Beckett was born in New York on February 7, 1886. Her parents were Charles Henry Beckett, originally from Williamstown, Vermont, and Estelle Josephine Newman of Watkins, New York. She was left with a large fortune following her father's death on November 29, 1917. She was Charles and Estelle's only child in 1917. In the 1920s, she was the president and a director of the Beckett Water Supply Company. Estelle Beckett was vice-president and a director.
She exhibited a number of paintings at the Annual Philadelphia Water Color Exhibition in 1908. In 1908, Beckett traveled to Paris with Katharine Rhoades and Malvina Hoffman and studied in France for two years. Rhoades had been her friend since 1904 when Rhoades made her debut in New York City. The family was on the Social Register in New York.
A member of Alfred Stieglitz’s artistic circle in New York City, Beckett was known primarily as a portrait painter. Her Portrait of Mrs. Charles H. Beckett and Portrait of Mrs. Eduard J. Steichen were exhibited in the 1913 Armory Show. In 1915, Beckett and Rhodes had a joint exhibition at Stieglitz’s 291 Gallery. Prior to that, the only works of a female non-photographer that Stieglitz exhibited were that of Pamela Colman Smith in 1907. Marion Beckett and her friends Katharine Rhoades and Agnes Ernst Meyer were known as the "Three Graces" of 291, an accolade bestowed by Charles Lang Freer. Agnes Ernst Meyer described Marion as one of "the most beautiful young women that ever walked this earth". She was also described as shy and reserved.
Portrait of Georgia O'Keeffe
Portrait of Theresa Helburn
Portrait of Katharine Rhoades
In January 1917, Beckett presented a show of portraits at Marius de Zayas's Modern Gallery. Among the portraits were one that she made of herself, one of her father, Alfred Stieglitz, and Eugene Meyer. A Beckett portrait of Georgia O'Keeffe, made in 1916, was chosen to illustrate a Vanity Fair article in 1922 and a New York Sun article about O'Keeffe's work in 1923. It was also the lead portrait of Beckett's show, which also included a portrait of Katharine Rhoades, in New York at Montross Gallery in January 1925.

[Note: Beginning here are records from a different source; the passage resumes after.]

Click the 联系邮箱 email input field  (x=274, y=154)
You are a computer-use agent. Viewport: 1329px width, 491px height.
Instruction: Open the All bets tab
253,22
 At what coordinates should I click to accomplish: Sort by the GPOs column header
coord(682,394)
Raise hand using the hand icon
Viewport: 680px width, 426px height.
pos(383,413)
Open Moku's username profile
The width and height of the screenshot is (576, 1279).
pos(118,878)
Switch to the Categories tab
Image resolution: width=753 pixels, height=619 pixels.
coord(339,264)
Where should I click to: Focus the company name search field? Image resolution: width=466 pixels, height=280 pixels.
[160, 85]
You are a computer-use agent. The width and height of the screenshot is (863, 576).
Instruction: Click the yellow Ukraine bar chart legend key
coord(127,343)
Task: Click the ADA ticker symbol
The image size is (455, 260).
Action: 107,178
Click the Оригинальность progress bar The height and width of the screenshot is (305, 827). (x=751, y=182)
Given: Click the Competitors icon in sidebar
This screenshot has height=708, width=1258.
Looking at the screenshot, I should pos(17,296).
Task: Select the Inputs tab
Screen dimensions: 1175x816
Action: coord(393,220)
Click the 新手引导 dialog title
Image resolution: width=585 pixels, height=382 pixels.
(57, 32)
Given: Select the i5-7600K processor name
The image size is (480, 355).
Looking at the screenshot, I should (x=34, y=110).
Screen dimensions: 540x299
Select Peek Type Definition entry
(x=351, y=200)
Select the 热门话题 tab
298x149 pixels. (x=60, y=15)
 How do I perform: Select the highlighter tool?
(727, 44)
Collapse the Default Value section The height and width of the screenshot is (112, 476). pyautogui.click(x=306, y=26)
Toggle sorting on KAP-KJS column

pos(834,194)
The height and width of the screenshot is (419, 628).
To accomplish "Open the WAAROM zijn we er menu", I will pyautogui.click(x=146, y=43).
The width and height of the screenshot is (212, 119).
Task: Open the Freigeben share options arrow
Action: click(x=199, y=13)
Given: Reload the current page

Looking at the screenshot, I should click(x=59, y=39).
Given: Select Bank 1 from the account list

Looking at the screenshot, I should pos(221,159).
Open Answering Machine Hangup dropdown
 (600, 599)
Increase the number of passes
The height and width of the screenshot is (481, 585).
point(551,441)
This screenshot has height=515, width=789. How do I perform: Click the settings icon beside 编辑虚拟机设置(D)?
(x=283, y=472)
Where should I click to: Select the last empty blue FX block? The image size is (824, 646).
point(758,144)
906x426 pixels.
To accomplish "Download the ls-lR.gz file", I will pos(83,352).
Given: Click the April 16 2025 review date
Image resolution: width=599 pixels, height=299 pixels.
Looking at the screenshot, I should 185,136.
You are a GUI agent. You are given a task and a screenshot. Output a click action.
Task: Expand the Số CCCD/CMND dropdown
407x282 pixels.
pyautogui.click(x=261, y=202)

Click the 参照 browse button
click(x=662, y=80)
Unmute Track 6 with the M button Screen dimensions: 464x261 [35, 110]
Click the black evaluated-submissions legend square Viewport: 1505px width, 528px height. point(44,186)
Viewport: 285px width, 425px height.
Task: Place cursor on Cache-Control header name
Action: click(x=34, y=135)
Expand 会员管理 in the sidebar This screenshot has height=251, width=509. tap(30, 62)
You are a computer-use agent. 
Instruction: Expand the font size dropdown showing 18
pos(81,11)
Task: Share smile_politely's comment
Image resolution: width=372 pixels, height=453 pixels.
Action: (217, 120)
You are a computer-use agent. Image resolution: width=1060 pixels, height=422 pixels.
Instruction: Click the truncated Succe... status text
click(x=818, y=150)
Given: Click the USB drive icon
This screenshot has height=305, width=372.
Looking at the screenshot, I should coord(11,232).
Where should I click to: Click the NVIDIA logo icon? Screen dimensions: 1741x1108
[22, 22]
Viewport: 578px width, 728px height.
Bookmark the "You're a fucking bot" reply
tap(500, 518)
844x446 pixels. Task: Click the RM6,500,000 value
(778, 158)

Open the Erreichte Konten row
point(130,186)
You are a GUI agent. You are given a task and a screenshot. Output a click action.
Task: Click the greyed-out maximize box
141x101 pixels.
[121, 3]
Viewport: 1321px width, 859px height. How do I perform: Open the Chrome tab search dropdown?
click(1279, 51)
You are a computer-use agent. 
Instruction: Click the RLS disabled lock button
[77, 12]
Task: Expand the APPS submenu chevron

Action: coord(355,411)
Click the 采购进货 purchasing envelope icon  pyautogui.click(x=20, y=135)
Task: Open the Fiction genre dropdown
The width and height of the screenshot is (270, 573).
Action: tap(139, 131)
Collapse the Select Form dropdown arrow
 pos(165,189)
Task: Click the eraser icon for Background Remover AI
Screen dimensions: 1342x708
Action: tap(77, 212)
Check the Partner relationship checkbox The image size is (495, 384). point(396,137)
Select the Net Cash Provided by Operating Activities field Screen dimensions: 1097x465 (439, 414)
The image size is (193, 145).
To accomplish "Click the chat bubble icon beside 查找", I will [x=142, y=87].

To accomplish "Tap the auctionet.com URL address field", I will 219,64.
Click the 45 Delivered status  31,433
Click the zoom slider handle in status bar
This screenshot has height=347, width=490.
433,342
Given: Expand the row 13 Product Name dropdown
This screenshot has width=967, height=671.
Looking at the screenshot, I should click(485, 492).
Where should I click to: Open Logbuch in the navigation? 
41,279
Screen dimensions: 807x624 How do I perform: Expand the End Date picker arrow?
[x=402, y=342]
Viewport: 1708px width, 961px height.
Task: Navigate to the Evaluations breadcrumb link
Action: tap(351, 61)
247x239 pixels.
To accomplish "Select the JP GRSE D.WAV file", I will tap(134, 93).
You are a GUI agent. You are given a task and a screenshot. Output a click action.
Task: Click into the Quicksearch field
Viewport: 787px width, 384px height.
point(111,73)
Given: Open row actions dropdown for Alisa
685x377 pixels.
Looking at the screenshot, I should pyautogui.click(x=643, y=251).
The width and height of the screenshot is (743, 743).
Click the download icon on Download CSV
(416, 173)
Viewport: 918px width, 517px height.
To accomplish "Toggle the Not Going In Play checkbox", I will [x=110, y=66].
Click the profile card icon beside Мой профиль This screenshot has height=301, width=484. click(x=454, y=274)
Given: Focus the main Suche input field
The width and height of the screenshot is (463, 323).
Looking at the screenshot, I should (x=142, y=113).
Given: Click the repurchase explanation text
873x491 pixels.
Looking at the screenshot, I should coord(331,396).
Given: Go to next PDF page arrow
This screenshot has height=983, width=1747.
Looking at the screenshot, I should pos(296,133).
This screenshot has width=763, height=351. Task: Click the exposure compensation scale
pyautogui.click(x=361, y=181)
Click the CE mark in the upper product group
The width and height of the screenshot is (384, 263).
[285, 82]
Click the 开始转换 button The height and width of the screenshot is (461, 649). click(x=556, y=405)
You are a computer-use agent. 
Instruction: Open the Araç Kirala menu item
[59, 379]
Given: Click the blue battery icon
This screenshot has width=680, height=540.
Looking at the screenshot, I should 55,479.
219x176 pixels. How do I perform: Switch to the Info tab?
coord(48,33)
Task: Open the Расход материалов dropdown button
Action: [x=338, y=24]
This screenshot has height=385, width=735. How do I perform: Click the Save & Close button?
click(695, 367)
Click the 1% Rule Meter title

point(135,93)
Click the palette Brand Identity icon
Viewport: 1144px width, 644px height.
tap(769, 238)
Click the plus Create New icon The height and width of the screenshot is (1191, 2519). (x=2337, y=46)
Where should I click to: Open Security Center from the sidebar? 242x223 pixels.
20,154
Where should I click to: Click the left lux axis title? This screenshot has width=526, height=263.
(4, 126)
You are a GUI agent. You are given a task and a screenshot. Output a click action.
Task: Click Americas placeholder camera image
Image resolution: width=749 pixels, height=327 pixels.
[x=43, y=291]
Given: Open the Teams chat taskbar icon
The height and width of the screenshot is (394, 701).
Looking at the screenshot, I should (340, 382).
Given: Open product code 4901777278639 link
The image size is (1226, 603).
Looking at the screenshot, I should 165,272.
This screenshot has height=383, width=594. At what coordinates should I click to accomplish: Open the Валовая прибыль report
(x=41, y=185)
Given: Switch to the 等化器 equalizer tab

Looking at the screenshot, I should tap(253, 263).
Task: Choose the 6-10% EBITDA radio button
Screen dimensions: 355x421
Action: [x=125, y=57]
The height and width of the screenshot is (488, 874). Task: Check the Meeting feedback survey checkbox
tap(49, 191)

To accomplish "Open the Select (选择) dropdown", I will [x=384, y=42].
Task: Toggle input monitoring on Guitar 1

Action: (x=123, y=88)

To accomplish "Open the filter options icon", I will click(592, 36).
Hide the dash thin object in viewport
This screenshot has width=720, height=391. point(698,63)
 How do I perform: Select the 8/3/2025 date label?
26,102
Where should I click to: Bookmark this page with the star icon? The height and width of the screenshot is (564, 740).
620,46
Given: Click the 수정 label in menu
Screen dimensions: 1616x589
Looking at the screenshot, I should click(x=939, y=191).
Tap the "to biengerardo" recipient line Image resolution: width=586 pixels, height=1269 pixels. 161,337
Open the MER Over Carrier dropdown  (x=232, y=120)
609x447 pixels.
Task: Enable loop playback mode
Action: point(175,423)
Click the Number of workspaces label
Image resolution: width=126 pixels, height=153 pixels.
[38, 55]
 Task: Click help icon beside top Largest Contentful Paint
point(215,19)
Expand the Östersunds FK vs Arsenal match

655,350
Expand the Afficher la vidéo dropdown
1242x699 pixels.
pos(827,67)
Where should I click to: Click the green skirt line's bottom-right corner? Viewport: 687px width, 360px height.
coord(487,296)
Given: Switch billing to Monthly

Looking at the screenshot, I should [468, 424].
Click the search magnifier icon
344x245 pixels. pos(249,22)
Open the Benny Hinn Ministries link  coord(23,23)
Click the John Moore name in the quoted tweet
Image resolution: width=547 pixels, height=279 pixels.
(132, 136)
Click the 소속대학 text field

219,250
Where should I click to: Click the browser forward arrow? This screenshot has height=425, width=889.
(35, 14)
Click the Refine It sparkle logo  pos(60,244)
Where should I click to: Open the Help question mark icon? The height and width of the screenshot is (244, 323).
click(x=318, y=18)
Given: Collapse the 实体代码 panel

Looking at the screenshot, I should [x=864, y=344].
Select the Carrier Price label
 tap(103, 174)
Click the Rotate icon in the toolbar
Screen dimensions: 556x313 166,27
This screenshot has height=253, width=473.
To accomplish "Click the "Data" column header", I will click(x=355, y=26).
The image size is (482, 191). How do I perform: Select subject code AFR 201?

Beckett often traveled to Voulangis, France with Agnes Meyer and Katharine Rhoades to visit artist Edward Steichen and his wife and paint portraits. She was the sole guest at their house at the beginning of World War I in 1914, when Germans soldiers were advancing towards the town. They were able to evacuate two days before the Germans arrived at the Steichen's house. In 1917, she worked as a canteen worker for the Red Cross in France, and it was during this time period that she is believed to have begun an affair with Steichen.
By 1919, Beckett established a studio in the Latin Quarter of Paris, where she entertained Steichen. They were believed to have traveled together from France to New York and Vermont, where her mother lived. In 1919, Clara Steichen sued Marion Beckett for $200,000 damages for "Alienation of affections", claiming that Marion had followed her husband to France and had an affair. Clara was unable to prove her claims. It was reported that Beckett had a ten-year affair with Steichen, until about 1926 when she stopped painting.
By 1926, she had an adopted son and daughter. She spent the summers in a house in Williamstown, Vermont and was living in New York City in 1930. Fifteen of her paintings were stored by family members until 1997, including the portraits of O'Keeffe and Agnes Meyers.